Butterfly recovery

Can I get a comment from anyone with some expertise in butterfly. I’m not real proficient at the stroke, and only throw a little bit into my swims just for a bit of variation. I.e. my pool workouts of usually around 3000 meters are just about all free/crawl…I’ll do a 400m IM toward the end just to break things up. So my biggest problem is with the recovery. Maybe I just don’t have the shoulder/arm flexibility, but getting my arms out of the water to throw them forward is difficult. At least with my elbows bent. I get fatigued and then end up “catching crabs” and get sloppy. The thing is, I’ve never really known if my elbows/arms should be straight/horizontal going forward, or should I have them bent and high at the elbow, like you would in a crawl stroke recovery? I look at various graphics depicting the stages of the stroke (two attached)…some show the arm straight. Some so the elbows bent. I think straight would be easier. Is that correct? — Dan

  

Parents
  • IMO, these diagrams are not helpful to understand the nuances of butterfly.  When I was coaching kids, we spent alot of time on a couple of basic butterfly ideas.  Maybe these will help you:

    • Arms should be recovered with the arms straight and relatively close to the surface.  Bending the elbows during the recovery encourages a very poor outsweep at the end of the stroke and is just not a realistic way to swim for most masters swimmers.
    • During the recovery, I like the palms facing backward so the thumbs are down (think drag through the water).  This is a relaxed position that does not require much in the way of shoulder and back strength.  Palm down is not bad either and individual specific.
    • I encourage the swimmer to begin lifting their head to breathe as soon as they initiate the pull.  These diagrams show it far too late in the stroke.  The head is not lifted so much as you push your chin forward.  Keep your head up until your arms are in the recovering phase by your shoulders.  Then, lower you head and let the arms enter in front of your shoulders to begin the next pull.
    • The pulling pattern is such that the first half of the pull is a keyhole/under your body pattern.  Once your hands get past your hips, the arms should start to flare out and away from the body so the recovery does NOT impinge the shoulders..  This is unlike freestyle where you try to touch your thigh with your thumb at the end of each stroke.  Of course, better, faster swimmers push back further before flaring out to the side.
    • The diagrams are pretty good as to your hip position right before you begin the pull - they should be as high or slightly higher than your shoulders. As you initiate the pull, let you hips drop so your shoulder get higher than your hips.  This is crucial and makes it much easier to get your arms around on the recover (the left diagram has this part wrong).
    • Forget about the kick for now.  Focus on two movement.  Before the beginning of the pull, hips at or slightly high than the shoulders.  As you initiate the pull, shoulder lift up and are higher than the hips throughout most of the stroke cycle.

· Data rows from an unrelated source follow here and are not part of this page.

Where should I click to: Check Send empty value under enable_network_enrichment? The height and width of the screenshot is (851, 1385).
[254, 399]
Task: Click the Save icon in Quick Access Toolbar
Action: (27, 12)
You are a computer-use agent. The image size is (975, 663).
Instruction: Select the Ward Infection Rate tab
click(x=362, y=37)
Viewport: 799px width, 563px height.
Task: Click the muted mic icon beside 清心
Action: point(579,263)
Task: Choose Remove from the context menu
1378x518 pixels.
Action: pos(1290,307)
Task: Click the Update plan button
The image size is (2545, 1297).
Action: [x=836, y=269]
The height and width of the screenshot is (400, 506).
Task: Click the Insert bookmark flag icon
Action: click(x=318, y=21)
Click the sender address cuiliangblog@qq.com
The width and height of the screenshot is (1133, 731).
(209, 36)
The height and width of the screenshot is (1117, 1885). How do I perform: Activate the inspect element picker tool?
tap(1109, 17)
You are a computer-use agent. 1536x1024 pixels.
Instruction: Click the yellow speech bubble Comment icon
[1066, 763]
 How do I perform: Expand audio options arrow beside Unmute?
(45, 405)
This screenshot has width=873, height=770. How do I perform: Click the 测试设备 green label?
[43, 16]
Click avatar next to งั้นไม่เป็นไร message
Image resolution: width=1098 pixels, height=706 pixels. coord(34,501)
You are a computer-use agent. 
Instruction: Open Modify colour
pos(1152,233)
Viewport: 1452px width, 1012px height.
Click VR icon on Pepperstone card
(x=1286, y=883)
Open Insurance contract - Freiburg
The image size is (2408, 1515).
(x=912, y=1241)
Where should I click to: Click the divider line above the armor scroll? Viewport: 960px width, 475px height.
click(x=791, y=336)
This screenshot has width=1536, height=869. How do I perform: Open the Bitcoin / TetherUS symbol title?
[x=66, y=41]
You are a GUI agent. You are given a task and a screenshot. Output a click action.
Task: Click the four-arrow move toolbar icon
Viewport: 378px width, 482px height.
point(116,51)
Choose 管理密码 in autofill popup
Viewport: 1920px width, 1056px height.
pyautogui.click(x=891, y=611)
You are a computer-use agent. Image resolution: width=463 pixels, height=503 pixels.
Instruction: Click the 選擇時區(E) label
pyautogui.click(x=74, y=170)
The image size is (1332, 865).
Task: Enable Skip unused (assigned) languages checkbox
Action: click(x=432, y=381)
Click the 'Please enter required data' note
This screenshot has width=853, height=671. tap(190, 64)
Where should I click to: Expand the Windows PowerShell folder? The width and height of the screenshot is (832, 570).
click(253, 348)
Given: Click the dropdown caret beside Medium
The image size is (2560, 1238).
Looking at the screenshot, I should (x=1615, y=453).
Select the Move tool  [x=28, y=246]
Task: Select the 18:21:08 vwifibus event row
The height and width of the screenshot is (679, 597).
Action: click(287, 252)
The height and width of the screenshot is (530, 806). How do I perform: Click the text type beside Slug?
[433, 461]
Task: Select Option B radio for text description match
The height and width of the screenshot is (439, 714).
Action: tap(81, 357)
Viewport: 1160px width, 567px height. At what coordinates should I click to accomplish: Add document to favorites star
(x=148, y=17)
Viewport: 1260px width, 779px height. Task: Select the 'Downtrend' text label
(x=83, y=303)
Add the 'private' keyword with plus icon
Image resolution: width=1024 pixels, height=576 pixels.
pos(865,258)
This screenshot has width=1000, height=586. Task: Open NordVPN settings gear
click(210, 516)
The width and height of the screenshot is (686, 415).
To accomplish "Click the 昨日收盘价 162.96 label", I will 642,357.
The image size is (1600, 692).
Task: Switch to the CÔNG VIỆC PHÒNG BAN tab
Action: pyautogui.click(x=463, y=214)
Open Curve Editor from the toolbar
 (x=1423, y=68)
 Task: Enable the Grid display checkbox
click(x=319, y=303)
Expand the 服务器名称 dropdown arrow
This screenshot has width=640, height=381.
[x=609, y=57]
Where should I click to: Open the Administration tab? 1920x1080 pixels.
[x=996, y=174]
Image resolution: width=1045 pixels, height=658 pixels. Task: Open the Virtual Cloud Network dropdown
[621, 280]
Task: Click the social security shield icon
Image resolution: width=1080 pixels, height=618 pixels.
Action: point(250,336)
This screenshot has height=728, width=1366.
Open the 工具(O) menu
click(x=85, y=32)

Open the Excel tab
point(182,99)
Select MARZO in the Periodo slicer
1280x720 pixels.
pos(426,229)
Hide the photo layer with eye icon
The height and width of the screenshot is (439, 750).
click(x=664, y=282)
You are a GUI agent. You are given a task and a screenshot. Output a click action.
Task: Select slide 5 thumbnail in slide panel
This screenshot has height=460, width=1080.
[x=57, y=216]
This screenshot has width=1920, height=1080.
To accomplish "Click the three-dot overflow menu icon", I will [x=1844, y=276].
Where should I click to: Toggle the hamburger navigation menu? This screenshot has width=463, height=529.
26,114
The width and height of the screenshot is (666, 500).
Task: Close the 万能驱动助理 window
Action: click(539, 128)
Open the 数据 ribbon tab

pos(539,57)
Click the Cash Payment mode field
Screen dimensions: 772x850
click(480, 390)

    This is very simplistic with many nuances that depend on a person's physical strength and flexibility.

    Hope this helps.  Saw your post on a mountain bike forum - just bought my first mountain bike for cross training.

  • Wind — Thanks. That all makes sense. I’ll keep it all in mind next pool workout.

    With regard to the bike…it was probably on the Bicycle Forums…but not the mountain bike forum. I’m strictly a road cyclist.

    Dan

  • As you try these ideas, ask questions or IM me separately.  Stroke technique is individual specific.  I was a road cyclist for 50+ years.  Gonna try mountain biking because the traffic in the Portland (OR) area is so bad it is not safe.

  • Dan,  I realize now it is 67king who I saw on the mountain bike forum.  Slight smile

  • Yep, took it up when COVID hit and I couldn't get any swimming in.  67Prince is now an avid MTBer, and I'm involved in coaching him.